I needed massages when I became a teacher. If you sit at a desk and type all day, you don’t need massages. You like them, your eyes roll up in your head, but you don’t need them. You need a massage if part of your job is telling people the same thing 6-100 times a day, and occasionally being called a bitch for not accepting late homework.
However, teaching didn’t provide me with the salary for frequent professional massages. That’ s an expensive habit. Other teachers advised me that cheaper options were available: you could go get the discount massage at the massage school in town.
Professional and twice a year had been white towels, fresh flowers. Once a month, student, half-price is ER-style curtains and uncertain direction. You sign in at a desk more medical than cosmotological.
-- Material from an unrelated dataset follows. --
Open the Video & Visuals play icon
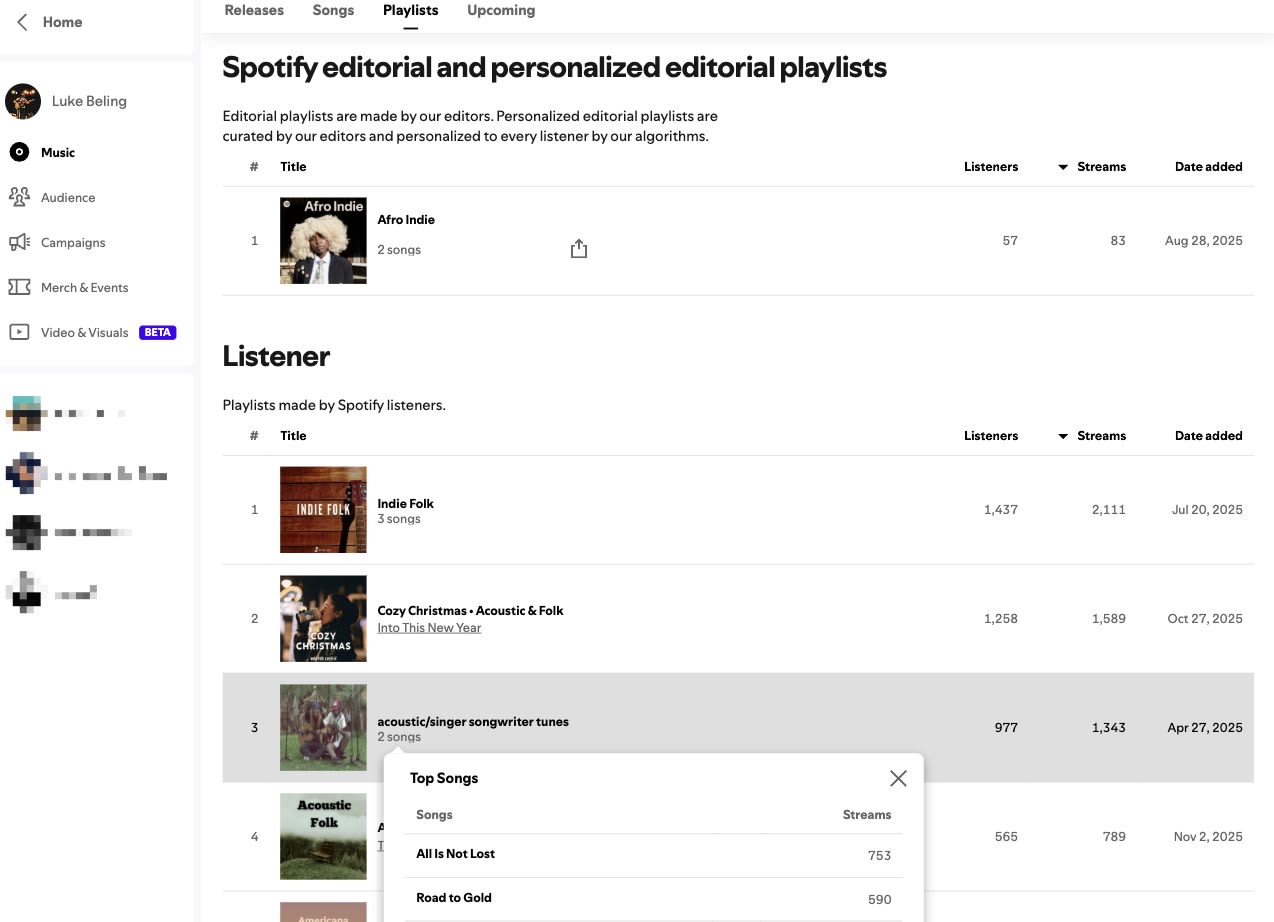Screen dimensions: 1274x922 point(19,332)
The student takes your clipboard and says, “Is there any particular reason you’re here? Just to relax?”
“My shoulders,” I say, following into the huge room. The masseuse-in-training leaves you to undress. I hang up my clothes. I slither under blanket, sheets.
There’s nothing unpleasant about being rubbed down by a well-intentioned healer. It’s always good to be warm and naked and touched—whether it’s personal or not. But these beginners, who charge half price, make you realize what can go wrong.
You can run out of lotion. Burn! You can rub nicely, without digging the creases out of a muscle. You can lean over and push your boobs onto somebody’s leg. Tucking those sheets in six different configurations to hide the gynecologists’ territory is not easy. It’s not that I’m so modest, it’s just that it can get chilly.
“I’m sorry,” says the sniffler. “I have allergies.” Don’t be alarmed that I’m rubbing my germ-infested hands all over you.
“You doing okay?” the talker interrupts, while I’m busy visualizing the light opening in my forehead.
“Is that good?” More experienced massage therapists ask this some other way, because the question elicits either an inappropriate, “Oh yeah!” or a grunt. You can’t really say, “No.”
The cushion thingy that’s supposed to go under your ankles can be under your feet instead. Your head can hang too low on the support, dropping your chin or lip on the metal bar underneath. Cold metal. Like getting braces, or lockjaw.
Whatever the misstep, I want to just shut up and take it. I didn’t come here to teach any more. I tolerate the metal under my chin, a little too slimy on the lotion. I’m breathing and sinking, to restore whatever has been eroded in the last few weeks.
Still, afterwards I will fill out the little survey. Drink my cool water. Give her a 3 out of 4 for sheet tucking. I can do that much.